• _Set exercise 1_: In the rows, take the part that opens with the line containing "Where should I" and closes with the line containing "point(443,991)", and write it out again with "Cancel" switched to "Close", leaving everything else as it is. Leave the pictures out.

Acta Apostolicae Sedis (Latin for "Acts of the Apostolic See"), often cited as AAS, is the official gazette of the Holy See, appearing about twelve times a year. It was established by Pope Pius X on 29 September 1908 with the decree Promulgandi Pontificias Constitutiones, and publication began in January 1909. It contains all the principal decrees, encyclical letters, decisions of Roman congregations, and notices of ecclesiastical appointments. The laws contained in it are to be considered promulgated when published, and effective three months from date of issue, unless a shorter or longer time is specified in the law.

Acta Sanctæ Sedis
Acta Sanctæ Sedis (Latin for "Acts of the Holy See") was a Roman monthly publication containing the principal public documents issued by the pope, directly or through the Roman Congregations.

• _Data for this exercise_:
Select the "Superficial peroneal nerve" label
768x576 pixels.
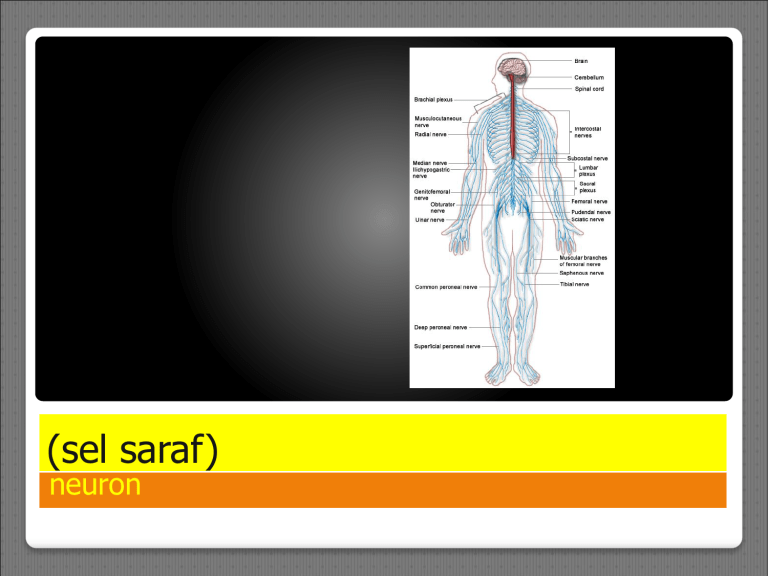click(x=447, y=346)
...
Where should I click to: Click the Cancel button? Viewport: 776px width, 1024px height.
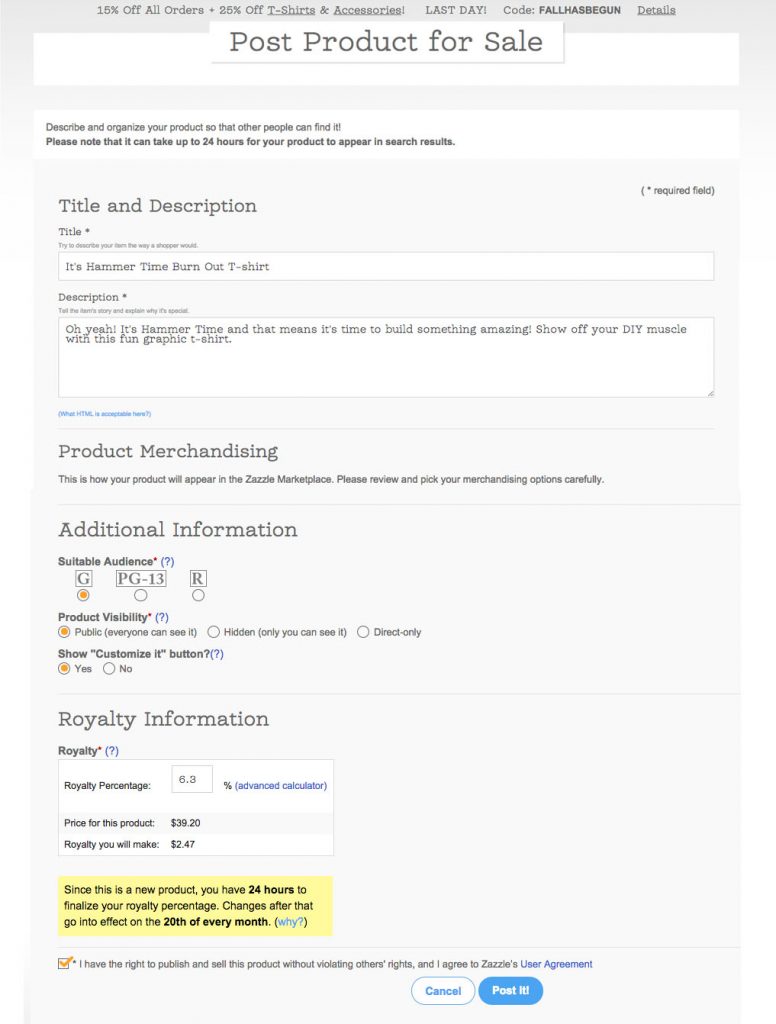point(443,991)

• _Set exercise 2_: In the passage on the Holy See's official gazette, which pope established Acta Apostolicae Sedis?

• _Exercise response 1_:
Where should I click to: Click the Close button? Viewport: 776px width, 1024px height.
point(443,991)

• _Exercise response 2_: Pope Pius X